Museveni made it clear that despite differences with Obote, he thought he was better than Idi Amin, and that’s why he has always worked with UPC.
“When I hear people like here in Dokolo, that there are people who are UPC who don’t want to work with the NRM. They are still there… They are still… Why don’t you join the medicine that seems to have worked because this medicine of NRM seems to have worked?” Museveni said.
Museveni’s fears came to pass as UPC candidate Sarah Aguti Nyangkori won the Dokolo by-election, having garnered 23,044 votes, with NRM‘s Elau coming second with 14,001 votes and Dr Austin Rosemary Alwoc, Ogwal’s daughter, who had stood on FDC ticket, coming distant third with 8,168 votes.
It wasn’t the first time that UPC, which has long been considered to be inconsequential to Uganda politics, won a by-election in this term that has been organised in the Lango Sub-region.

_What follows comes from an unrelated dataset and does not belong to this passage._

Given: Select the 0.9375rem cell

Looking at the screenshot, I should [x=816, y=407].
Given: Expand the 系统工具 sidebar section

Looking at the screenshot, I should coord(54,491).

In 2023, UPC’s Eunice Apio Otuko edged the NRM’s Samuel Engola Okello for the Oyam North MP slot that became vacant after the killing of Charles Okello Engola.
This particular by-election saw tempers go through the roof, with footage showing Akena accusing NRM’s electoral commission boss Tanga Odoi of stealing.
“You are stealing,” Akena was heard telling Dr Odoi, who responded, “You are losing.”
UPC winning these two by-elections had the effect of strengthening Akena’s claim of being the legitimate leader of the political party, which has been plagued by factions since time immemorial.
In 1966, Obote – Akena’s father – managed to remain in control of UPC after outwitting opponents within the party led by Grace Ibingira.
Obote’s misunderstandings with Ibingira were deemed, at least on the face of it, to be ideological, with Ibingira accusing Obote of dragging the party to the left (communism), something that annoyed the West.
Ibingira wanted to take UPC and the country in a different direction – the right – and assured the West that Obote would be ousted in no time.
Akena has been struggling to hold onto UPC’s leadership ever since High Court judge Yasin Nyanzi, who has since retired, ruled that the 2015 delegates’ conference that ushered his leadership was illegal as it violated not only the Constitution of Uganda’s second oldest party but also the Constitution of Uganda.
Now Akena feels emboldened to challenge the government that gave his wife a job.
“The change has to come. The change will benefit the citizens of Uganda. As far as I’m concerned, we have had enough. I pray to God this suffering ends, but I need all of us to move together for a better future,” Akena said.